___ Provided text ___
The Wrong Stuff is a book written by former Red Sox and Expos left handed pitcher Bill Lee in 1984, about a year after his career as a major leaguer ended. It is a fairly quick read at 242 pages. What it is NOT, however, is a "typical" autobiography by a retired athlete. Lee, a California native who attended USC and now resides in Craftsbury, Vermont, instead delivers a real gem of a read.
Humor, insight, irreverence, and honesty are the bedrocks of this book, which follows Lee from his childhood in California, through high school and college, and into ranks of organized baseball. Lee is open and honest about drug use, love, sex, and his personal philosophy on life.
Lee was not a big prospect coming out of college, not like guys like Tom Seaver and Dave Kingman, both of whom he played with briefly before being drafted by the Red Sox in the 22nd round of the 1968 rookie draft. While he didn't throw that hard, he managed to get guys out by being crafty, out thinking hitters, and sometimes just by being crazy enough to believe he could do it. He headed off to pro ball without a lot of hope of making the major leagues. He figured he'd become a forest ranger when he grew up. Thankfully for him and baseball, Bill Lee never grew up.
___ Data excerpts ___
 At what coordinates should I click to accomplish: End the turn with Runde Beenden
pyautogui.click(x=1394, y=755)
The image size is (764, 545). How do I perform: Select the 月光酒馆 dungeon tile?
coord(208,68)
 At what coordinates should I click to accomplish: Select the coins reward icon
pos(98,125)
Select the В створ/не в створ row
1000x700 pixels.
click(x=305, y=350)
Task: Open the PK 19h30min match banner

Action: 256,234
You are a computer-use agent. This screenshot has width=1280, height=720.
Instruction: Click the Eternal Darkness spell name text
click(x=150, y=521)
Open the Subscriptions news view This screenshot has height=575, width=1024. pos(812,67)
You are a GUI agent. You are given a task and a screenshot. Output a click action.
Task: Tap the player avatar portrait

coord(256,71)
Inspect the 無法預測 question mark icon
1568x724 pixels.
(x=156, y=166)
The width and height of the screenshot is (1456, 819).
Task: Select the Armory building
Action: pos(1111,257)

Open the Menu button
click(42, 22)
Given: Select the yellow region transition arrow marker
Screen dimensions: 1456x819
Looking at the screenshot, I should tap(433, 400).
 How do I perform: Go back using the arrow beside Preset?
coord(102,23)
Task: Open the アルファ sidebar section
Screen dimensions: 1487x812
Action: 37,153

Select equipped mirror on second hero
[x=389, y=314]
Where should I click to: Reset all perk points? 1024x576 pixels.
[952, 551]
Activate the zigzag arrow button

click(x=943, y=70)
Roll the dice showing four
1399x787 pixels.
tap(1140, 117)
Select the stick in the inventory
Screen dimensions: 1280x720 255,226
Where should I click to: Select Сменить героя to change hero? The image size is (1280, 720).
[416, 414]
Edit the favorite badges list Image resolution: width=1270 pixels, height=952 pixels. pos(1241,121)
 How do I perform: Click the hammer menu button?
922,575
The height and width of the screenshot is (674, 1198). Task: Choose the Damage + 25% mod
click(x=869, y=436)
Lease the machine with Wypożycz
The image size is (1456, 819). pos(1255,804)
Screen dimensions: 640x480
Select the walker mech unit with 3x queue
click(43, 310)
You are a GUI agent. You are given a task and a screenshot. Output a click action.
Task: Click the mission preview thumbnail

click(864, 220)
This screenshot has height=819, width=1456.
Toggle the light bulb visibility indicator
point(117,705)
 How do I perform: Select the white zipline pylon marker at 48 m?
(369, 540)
___
Requirement » Copy out, word for word, everything in the book review above from "Lee was not" down to "never grew up.".

In response »
Lee was not a big prospect coming out of college, not like guys like Tom Seaver and Dave Kingman, both of whom he played with briefly before being drafted by the Red Sox in the 22nd round of the 1968 rookie draft. While he didn't throw that hard, he managed to get guys out by being crafty, out thinking hitters, and sometimes just by being crazy enough to believe he could do it. He headed off to pro ball without a lot of hope of making the major leagues. He figured he'd become a forest ranger when he grew up. Thankfully for him and baseball, Bill Lee never grew up.